**The tasks**
A: Using the appellate case summaries, answer each question below on its own line, labeled (i), (ii), and (iii) to match.
(i) Which circuit court issued the order denying Kindred's motion to compel arbitration?
(ii) On what date did Alliance Bank file a financing statement with the Secretary of State?
(iii) Whose burial gave rise to the Family's claims against G.C. Williams Funeral Home, Inc.?
B: Write out the appellate case summaries verbatim from "In utilizing the" to "contract, breach of contract claim.".

**Document**
"""

Since it appears the “monthly” summaries from the Court of Appeals are a victim of budgetary constraints with the last summary from COAKY in September 2013, I decided to give a shot at a rudimentary posting of the published decisions based upon my short notes for each set of minutes. This will not be as good as what the staff attorneys did at the AOC, but it’s better than “nuttin”.
975. Power of attorney included authority to sign nursing home agreement to arbitrate disputes.
Kindred Healthcare, Inc. vs. Cherolis
COA, PUB 10/11/2013
MAZE, JUDGE: Kindred Healthcare, Inc. and associated entities (collectively “Kindred”) appeal from an order of the Daviess Circuit Court denying its motion to compel arbitration of claims brought by Artie Cherolis, as Executrix of the Estate of Thelma Fuqua, Deceased. Kindred argues that the trial court erred in finding that Cherolis lacked authority under a power of attorney to execute an arbitration agreement on her mother’s behalf. Kindred also contends that the restrictive interpretation of an agent’s authority to enter into arbitration contracts violates the Kentucky Uniform Arbitration Act, the Federal Arbitration Act, and Section 250 of the Kentucky Constitution. We conclude that the facts of this case are distinguishable from those of the recent decision by the Kentucky Supreme Court in Ping v. Beverly Enterprises, 376 S.W.3d 581 (Ky. 2012), because the power of attorney in this case permitted Cherolis to execute the arbitration agreement. Consequently, the trial court erred by denying Kindred’s motion to compel arbitration. Hence, we reverse and remand for additional proceedings.
970. Commercial Law. Perfecting Security Interest & Collateral applying “inquiry test”.
Bishop vs. Alliance Banking Co.
COA, Pub. 10/11/2013
TAYLOR, JUDGE: Richard Bishop brings this appeal from a September 7, 2012, summary judgment of the Estill Circuit Court in favor of Alliance Banking Company (Alliance Bank). We affirm.
Bishop contends that the circuit court erred by determining that the financing statement sufficiently described the Case backhoe and that Alliance Bank held a perfected security interest in the Case backhoe. For the following reasons, we disagree.
Under the Kentucky Uniform Commercial Code (U.C.C.), a description of collateral is sufficient “if it reasonably identifies what is described” in the financing statement or security agreement filed with the Secretary of State. KRS 355.9-108(1); KRS 355.9-504. To determine whether collateral is so reasonably identified, the Court utilizes an “inquiry test:”
[A] description of collateral is sufficient for either a security agreement or a financing statement if it puts subsequent creditors on notice so that, aided by inquiry, they may reasonably identify the collateral involved.
Nolin Prod. Credit Ass’n v. Canmer Deposit Bank, 726 S.W.2d 693, 697 (Ky. App. 1986).
In utilizing the inquiry test herein, the record reveals that Alliance Bank filed a financing statement with the Secretary of State on February 5, 2010.
994. Burial contract, breach of contract claim.
Keaton v. G.C. Williams Funeral Home, Inc.
COA PUB 10/25/2013
NICKELL, JUDGE: Eula Keaton, Eric Hines, Thaddeus Hines, Rodney Hines, and Martin Hines (collectively “Family”) have appealed from the Jefferson Circuit Court’s grant of partial summary judgment in favor of G.C. Williams Funeral Home, Inc., and Green Meadows Cemetery, LLC, on the Family’s claims related to the burial of their mother, Gwendolyn Gamble. G.C. Williams has cross-appealedfrom the trial court’s denial of their motion for summary judgment on the Family’s breach of contract claim.

"""

**Information shown**
"""

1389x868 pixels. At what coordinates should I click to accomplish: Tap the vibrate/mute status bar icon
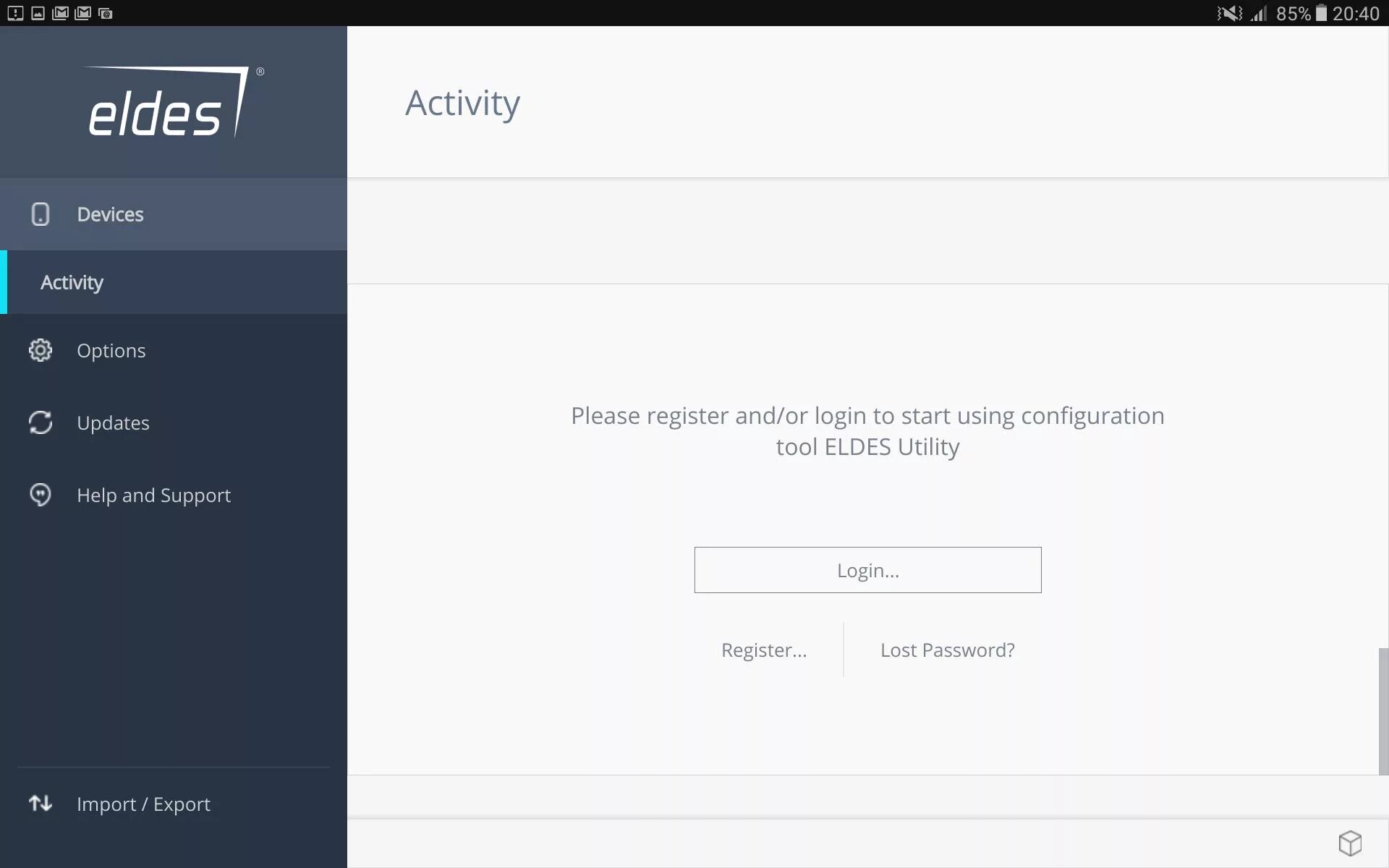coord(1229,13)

"""
"""

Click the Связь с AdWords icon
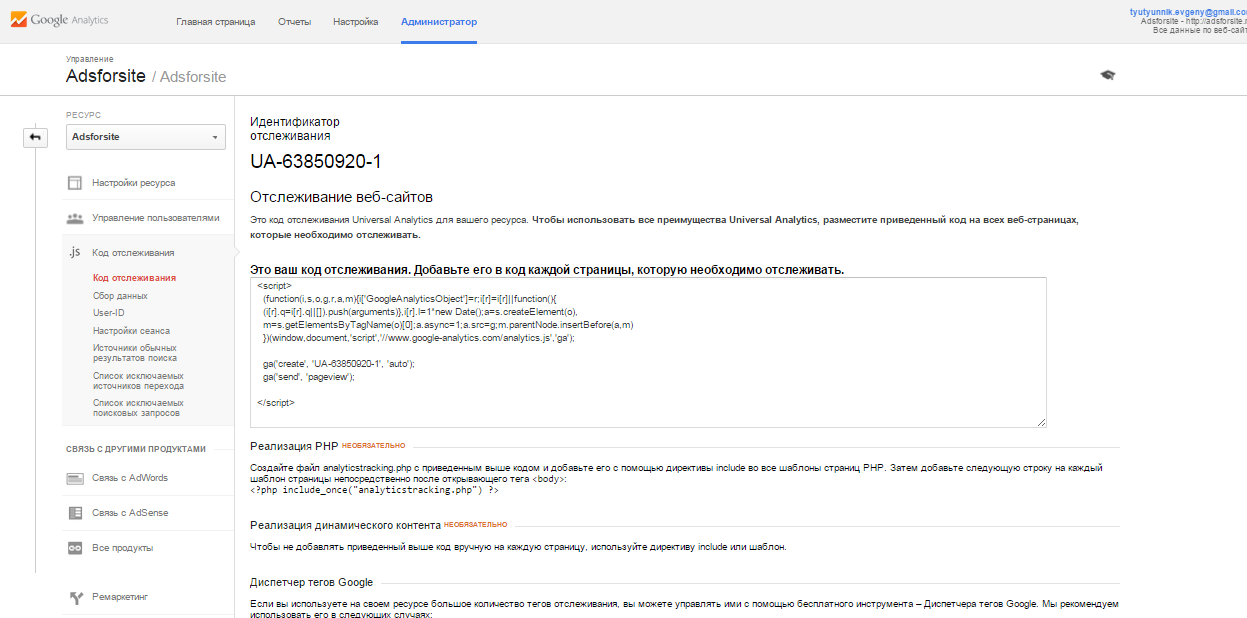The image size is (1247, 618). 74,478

"""

**Results by task**
A:
(i) The Daviess Circuit Court
(ii) February 5, 2010
(iii) Gwendolyn Gamble's

B:
In utilizing the inquiry test herein, the record reveals that Alliance Bank filed a financing statement with the Secretary of State on February 5, 2010.
994. Burial contract, breach of contract claim.